You already mentioned anti-war Buchanan.

Alan Simpson: pro-choice.

Trent Lott, Bill Frist, Orrin Hatch, Arlen Specter: voted for the Stem Cell Research Enhancement Act (which you may recall was the first bill vetoed by Dubya).

John Sununu: filibustered Patriot Act renewal. Voted against the Federal Marriage Amendment.

Etc.

By Anonymous Anonymous, at 9:54 AM  

I've completely lost track of your point. Neither Jambo nor I has said all Republicans are the same. However, roughly speaking, 20% of Republican voters from 2006 are on board with the FRC's positions. That doesn't make the FRC the only voice on the right, but it makes the FRC one of the most prominent voices from the right. To the contrary, I doubt 20% of Democrats can even tell you who Noam Chomsky is.

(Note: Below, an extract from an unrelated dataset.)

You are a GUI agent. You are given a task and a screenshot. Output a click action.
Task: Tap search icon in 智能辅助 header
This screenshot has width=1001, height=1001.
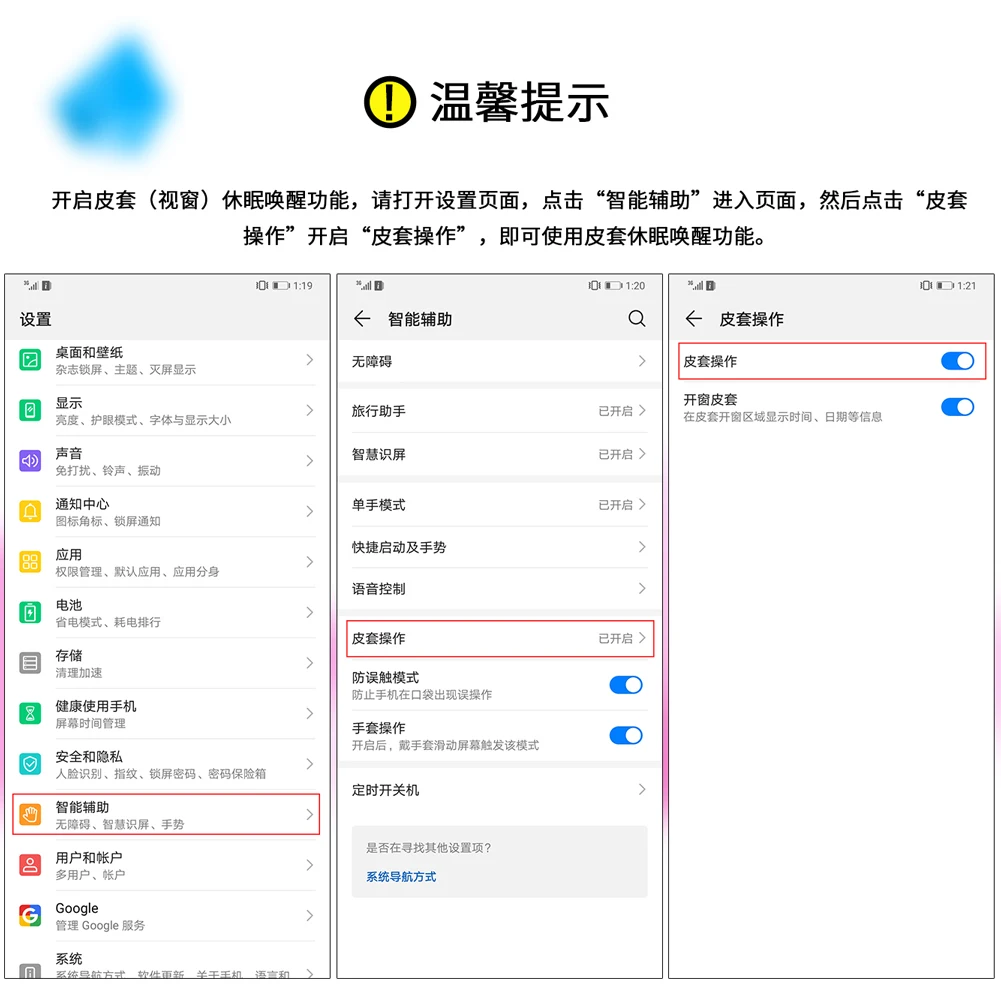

By Blogger Hammer, at 10:08 AM  

Neither Jambo nor I has said all Republicans are the same.

No, not "all Republicans are the same." But the FRC expresses "the Right's Perspective" and "All the bogymen of the left are squarely in the Republican camp."

Look, I'm not here to defend Buchanan or Buckley or the FRC (though that a la carte cable programming thing sounds good). Nor do I claim that Pelosi is in Chomsky's pocket. I'm just saying that this blog is a serial stereotyper of the right, and that adds nothing to the debate. Don't you want to be better than Powerline?

The FRC is wrong almost all of the time. Why poison the message with that headline?

By Anonymous Anonymous, at 12:31 PM  

I appreciate the feedback, though I certainly don't agree with it. I stand by the headline and the content of the post. Let me turn to who I hope is an authority on this. Tony Perkins:
Looking for the 'Right' Reaction to the State of the Union Address?
Family Research Council
President Tony Perkins and FRC's policy analysts will be available for
comment before and after President Bush's State of the Union Address this
evening.


This is from an FRC press release today.